That's not what I meant. I meant the slush. I should've worded it better. My bad, I guess I can't think when I'm on OGF lol. Anyway, thinking of headed out there saturday just making sure it won't be a tough drag, didn't go out last weekend cuz I heard it was rough. So I went to wingfoot.


----------



## ztkaz (Sep 25, 2013)

BIGEYURK25 said:


> That's not what I meant. I meant the slush. I should've worded it better. My bad, I guess I can't think when I'm on OGF lol. Anyway, thinking of headed out there saturday just making sure it won't be a tough drag, didn't go out last weekend cuz I heard it was rough. So I went to wingfoot.

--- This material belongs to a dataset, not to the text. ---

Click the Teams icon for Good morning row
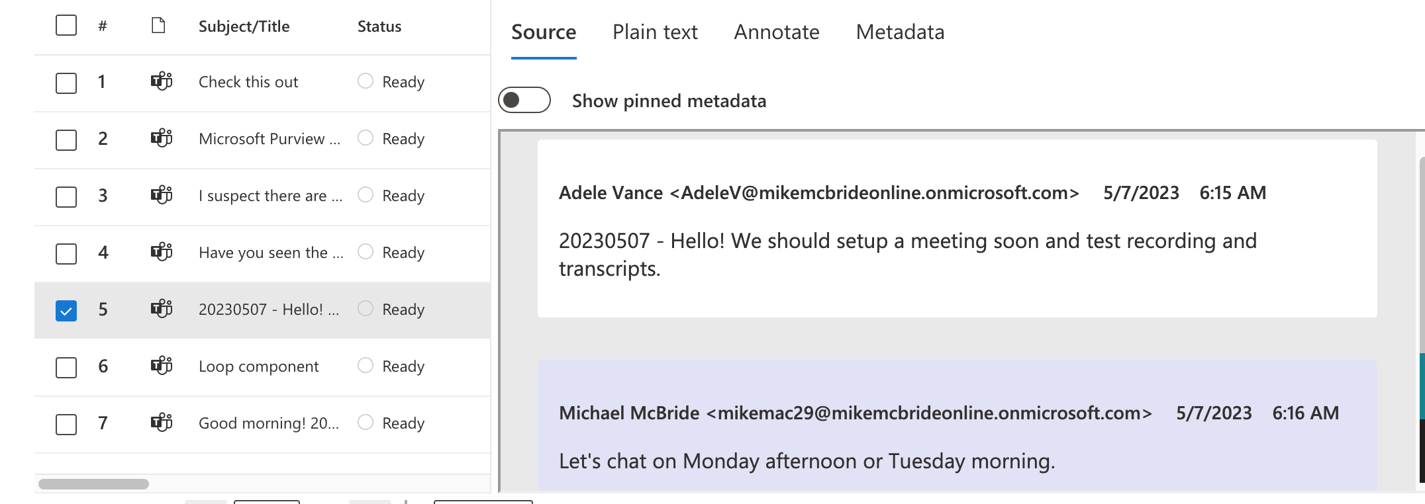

I just wasn't sure what you meant. When I left Sunday night it was all ready a lot better a lot of the water drained back in the lake and it was slippery as hell


Sent from my iPhone using Ohub Campfire


----------



## BIGEYURK25 (Apr 4, 2013)

Sounds good to me. Supposed to get 1-3" Thursday so It should be about perfect come the weekend. Sunday will be brutal for whoever is gonna go. Right now, it's a high of 6°


----------



## snag (Dec 27, 2005)

Went out of the cemetery lot today, met lee neo out on the ice , easy walk now like a frozen ice craters now at spots from all the frozen slush, only got some small perch and lee said he got one keeper eye and perch and crappie , it was slow, some fellas at the lot said they got some small eyes . The 305 lot and cemetery lots are a ice rink , no cinders , salt nothing so watch where u park.


----------



## SportTroller (Nov 3, 2009)

Mike 13, we were fishing in 18' but not on the road. we fished there again today, caught some really nice gills and crappie also 3 good perch. We ended up catching 20 total, no eyes today. The pull out is easy right now! Seen a guy go down twice in the parking lot at the cemetery, very icy.


----------